Differing in many respects, Hayes
and Grover Cleveland were alike in the possession
of executive ability and the lack of oratorical.
We all know that it is a purely academic question
which is the better form of government, the English
or our own, as both have grown up to adapt themselves
to peculiar conditions. But when I hear an enthusiast
for Cabinet government and ministerial responsibility,
I like to point out that men like Hayes and Cleveland,
who made excellent Presidents, could never have been
prime ministers. One cannot conceive of either
in an office equivalent to that of First Lord of the
Treasury, being heckled by members on the front opposition
bench and holding his own or getting the better of
his opponents.
I have brought Hayes and Cleveland
into juxtaposition, as each had a high personal regard
for the other. Hayes died on January 17, 1893.

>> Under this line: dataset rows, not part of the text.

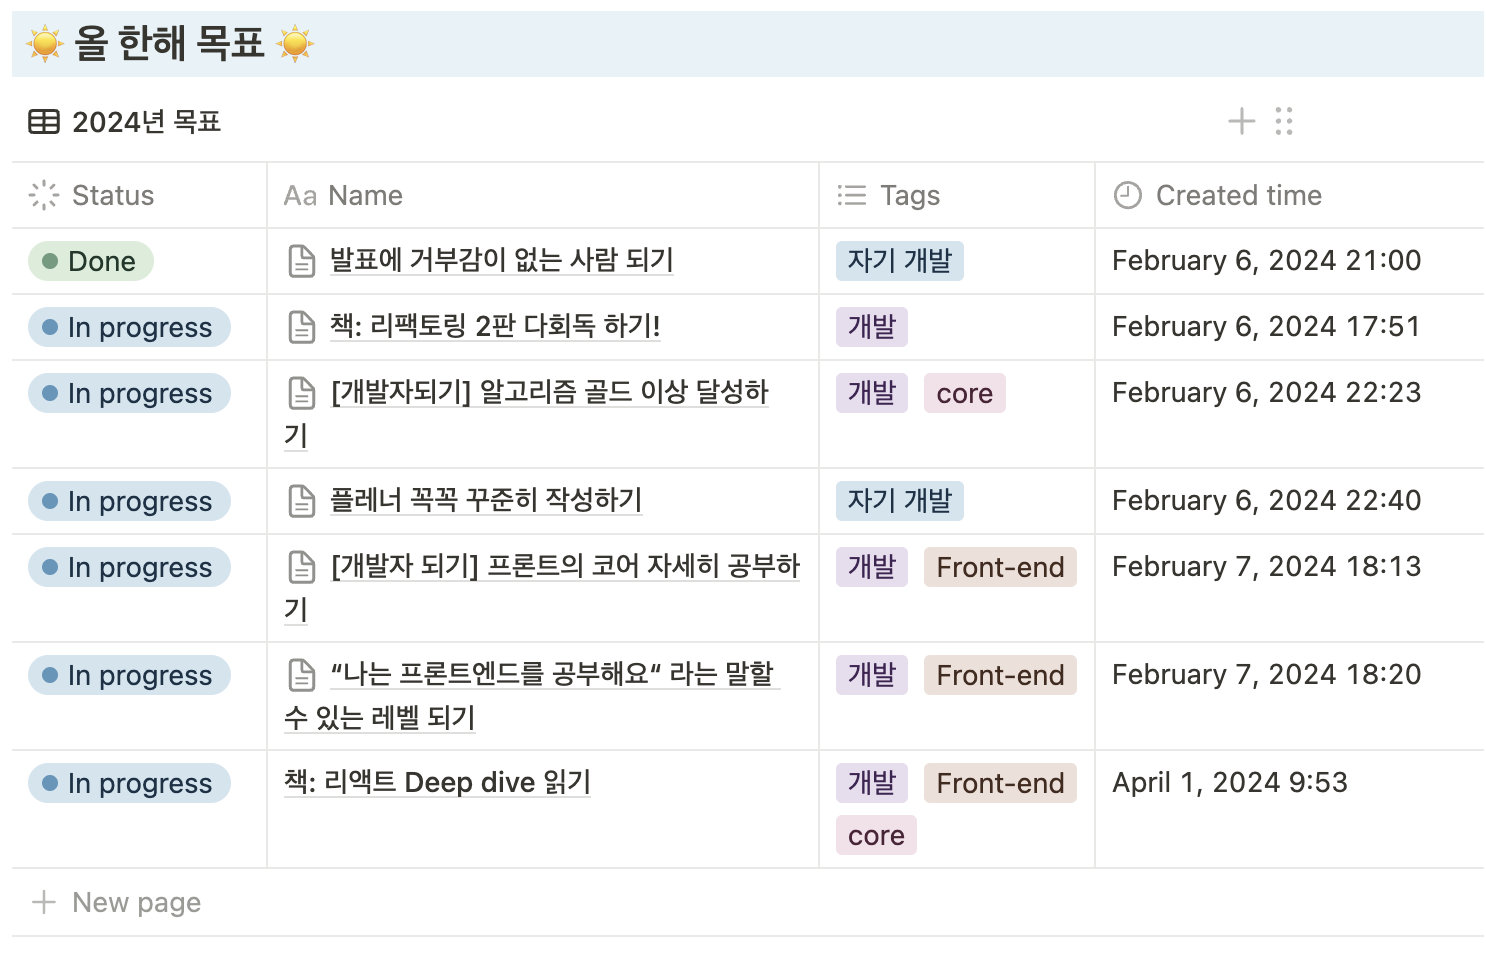Open In progress status for 리액트 Deep dive row
This screenshot has width=1486, height=958.
pyautogui.click(x=129, y=783)
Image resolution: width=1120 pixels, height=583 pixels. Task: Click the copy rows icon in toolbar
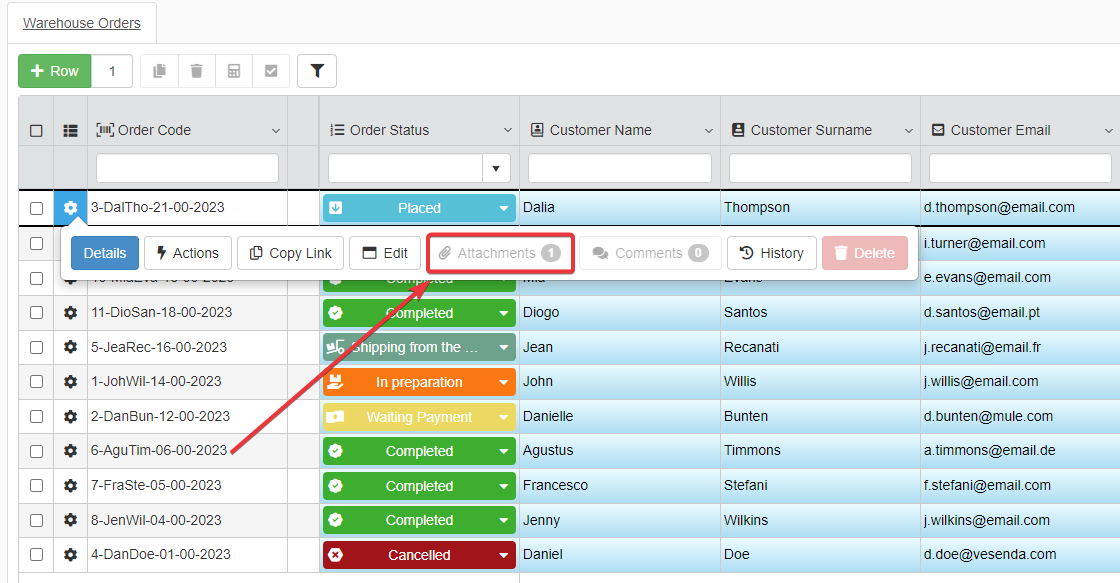(159, 71)
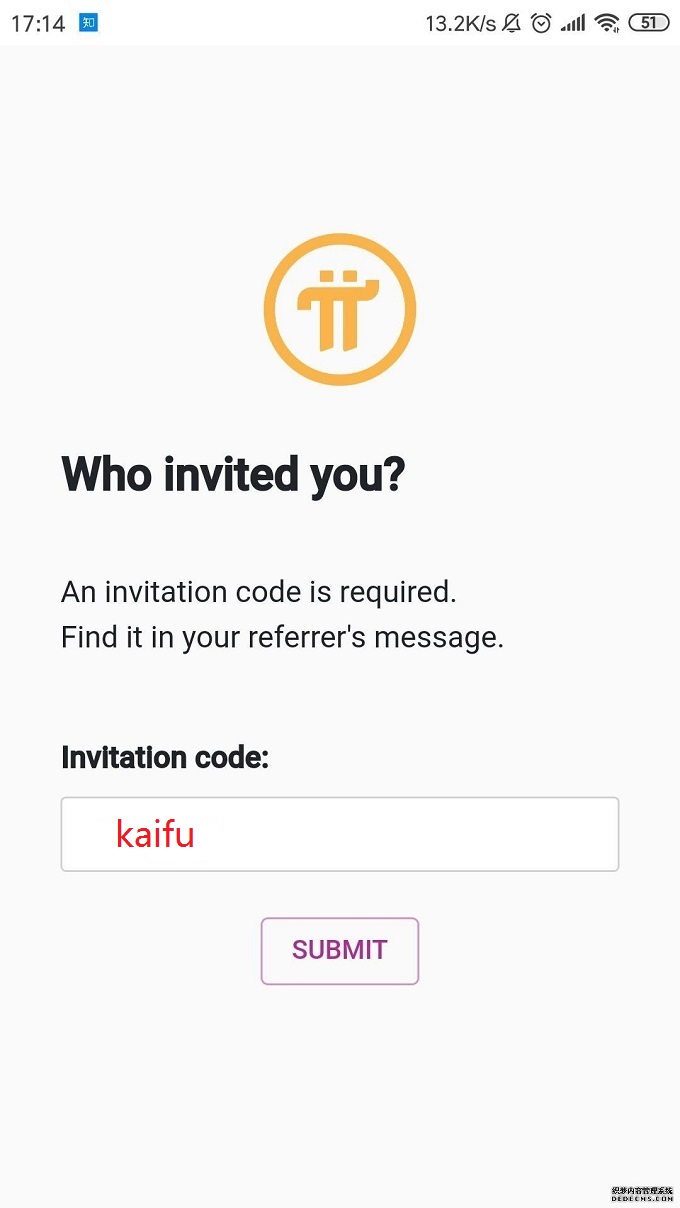Screen dimensions: 680x1208
Task: Tap the cellular signal bars icon
Action: pos(573,23)
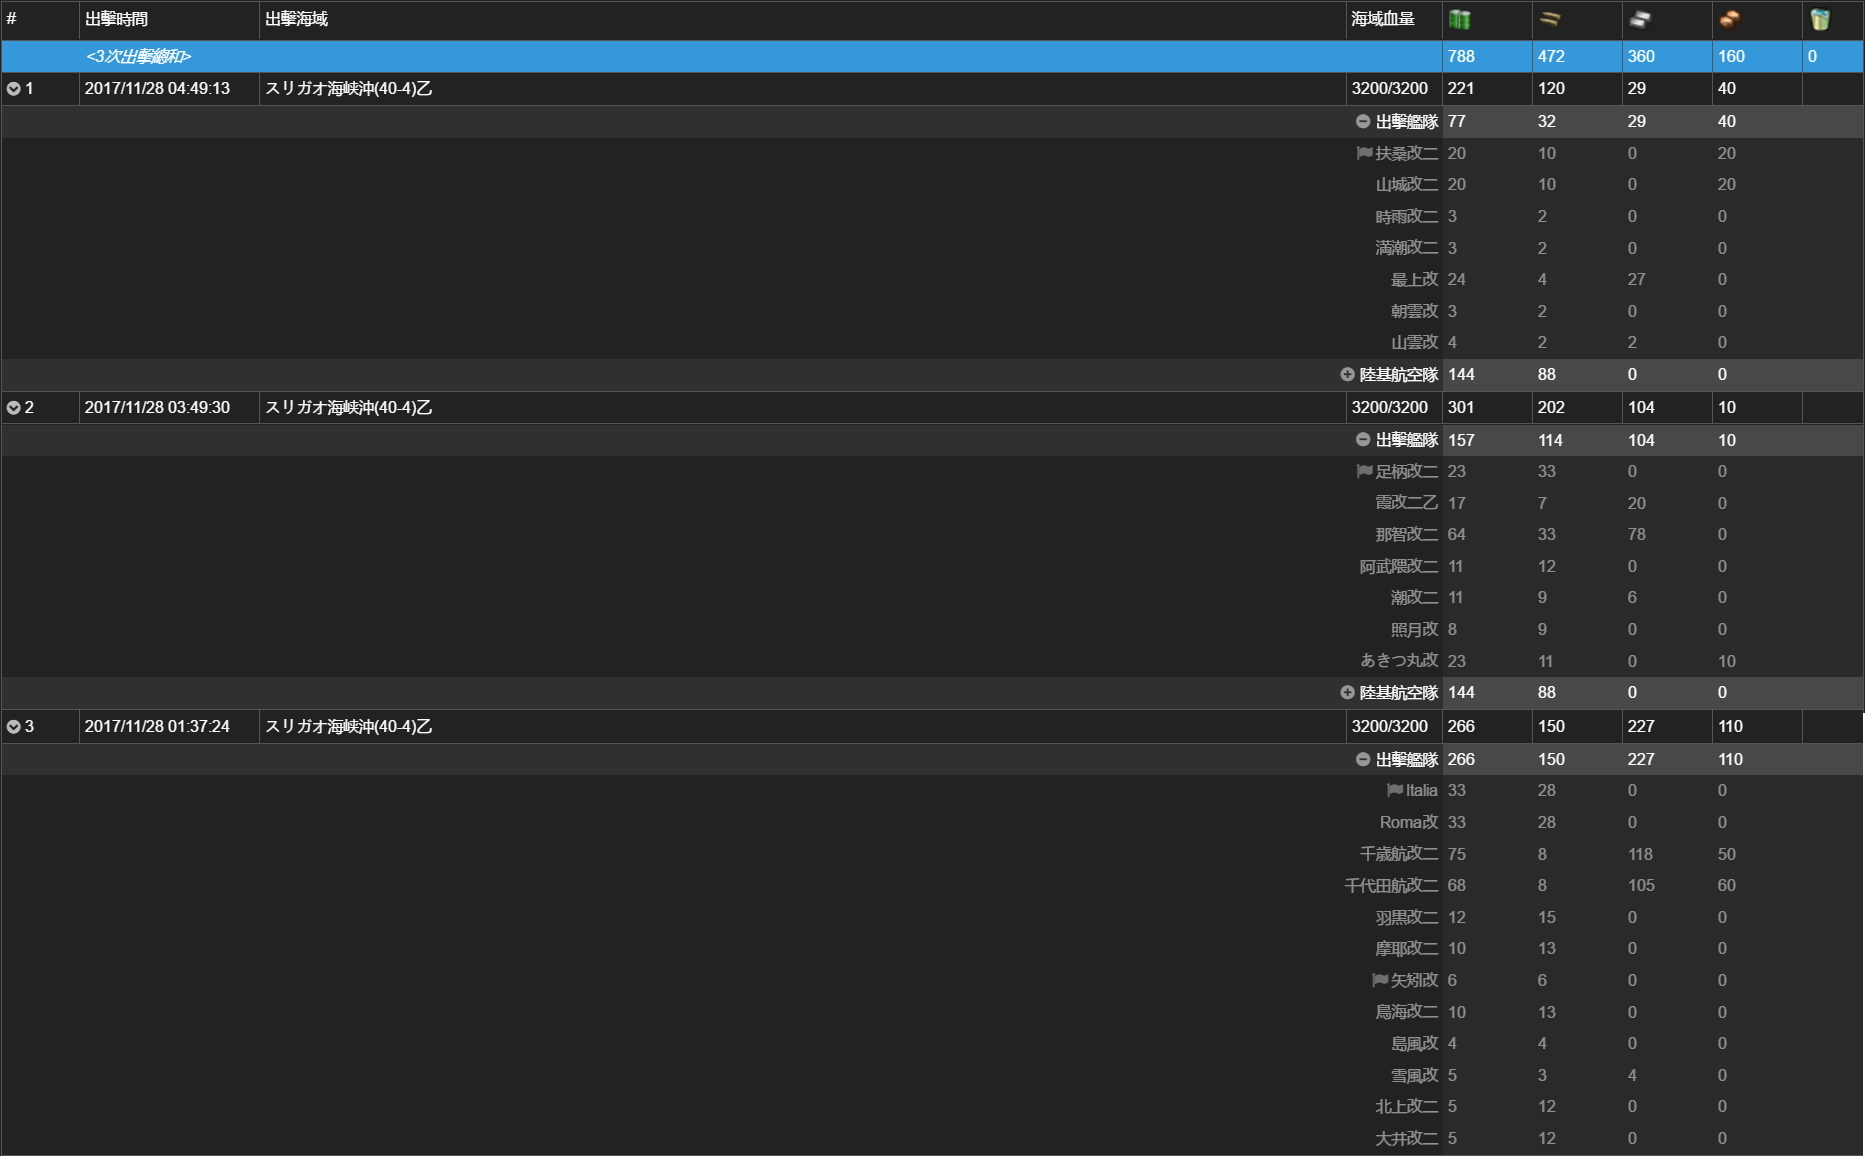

Cleveland, the President-elect, was to be inaugurated
on the following fourth of March. Despite remonstrance
and criticism from bitter partisans of his own party,
who deprecated any honor paid to one whom all good
Democrats deemed a fraudulent President, Cleveland
traveled from New York to Fremont, Ohio, to attend
the funeral. He could only think of Hayes as
an ex-President and a man whom he highly esteemed.